Task requirements - Return, word for word, every entry in the listing below, but not its images.

Entries supplied -
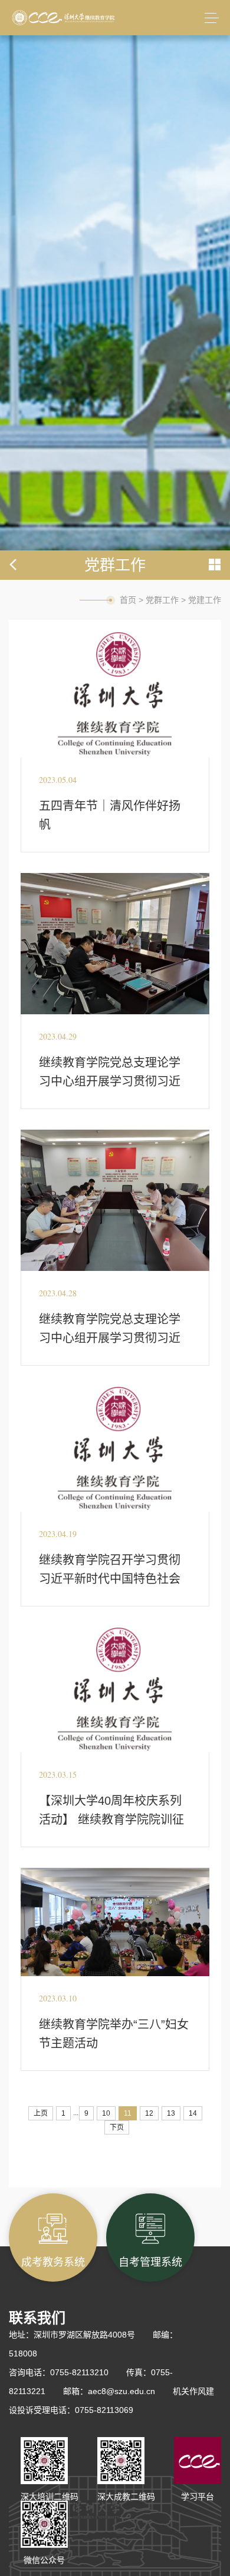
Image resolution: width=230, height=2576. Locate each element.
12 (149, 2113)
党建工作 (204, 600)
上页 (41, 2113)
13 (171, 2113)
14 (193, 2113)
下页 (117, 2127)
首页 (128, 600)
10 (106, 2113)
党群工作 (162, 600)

Response -
Image resolution: width=230, height=2576. Locate each element.
12 (149, 2113)
党建工作 (204, 600)
上页 (41, 2113)
13 (171, 2113)
14 (193, 2113)
下页 (117, 2127)
首页 (128, 600)
10 (106, 2113)
党群工作 (162, 600)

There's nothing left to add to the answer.